[Interest] download a file form http
Till Oliver Knoll
till.oliver.knoll at gmail.com
Sun Jul 15 20:29:42 CEST 2012
Am 07.07.12 10:32, schrieb Sivan Greenberg:
> On Fri, Jul 6, 2012 at 5:44 PM, Till Oliver Knoll
> <till.oliver.knoll at gmail.com> wrote:
>> Sivan, it seems to me that you're stumbling over the most basic steps ...
> So, as stated before, I somewhat believed that Qt can be used even
> when when you just know parts of it and do not master all of its
> mechanics and internals .
That's true: me for my part never touched the database modules or the
QML modules, nor any of the mobile APIs - simply because I don't need them.
However, as is the case with /any/ framework or language, you do need to
understand the *basics* (or the "design philosophy") behind such a tool.
I'd say for Qt that certainly is the "Qt Object Model" ("how memory is
managed by the parent-child paradigm"), "Signal and Slots" ("callbacks")
and to some extend the "Qt Meta Information System" ("for more advanced
topics such as properties and type-tests").

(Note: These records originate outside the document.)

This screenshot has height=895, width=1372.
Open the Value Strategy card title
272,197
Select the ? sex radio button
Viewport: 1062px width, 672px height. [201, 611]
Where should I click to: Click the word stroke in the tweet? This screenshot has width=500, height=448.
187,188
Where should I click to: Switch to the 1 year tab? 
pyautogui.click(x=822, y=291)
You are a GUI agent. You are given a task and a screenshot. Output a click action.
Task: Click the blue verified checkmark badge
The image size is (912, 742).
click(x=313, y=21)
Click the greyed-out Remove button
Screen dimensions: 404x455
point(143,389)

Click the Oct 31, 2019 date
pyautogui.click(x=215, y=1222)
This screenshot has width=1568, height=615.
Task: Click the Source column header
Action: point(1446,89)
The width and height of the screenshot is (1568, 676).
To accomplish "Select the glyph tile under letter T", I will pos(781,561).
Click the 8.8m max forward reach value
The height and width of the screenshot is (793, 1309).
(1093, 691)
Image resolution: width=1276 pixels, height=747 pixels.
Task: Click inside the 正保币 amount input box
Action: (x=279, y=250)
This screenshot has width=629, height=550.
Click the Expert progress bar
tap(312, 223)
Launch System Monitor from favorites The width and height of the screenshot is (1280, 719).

That's not rocket science, a day or two with the excellent (!) Qt
documentation (e.g.
http://qt-project.org/doc/qt-4.8/gettingstarted-develop.html) should get
you started very quickly.
Once you have learned and understood these concepts, the rest is simply
applying your knowledge from other frameworks to this one, or basically
learning "what does the API offer me".
> I now realize that the MOC mandates this
> understanding.
Let me just say that in your daily work with Qt you won't actually
realise that the Meta Object Compiler (MOC) actually exists! Once you
have understood its purpose you can almost immediatelly forget about the
moc and that it does it's work almost magically - assuming that you're
either using a project based on qmake (*.pro and *.pri include files),
or better yet, are using Qt Creator. There are also "integration tools"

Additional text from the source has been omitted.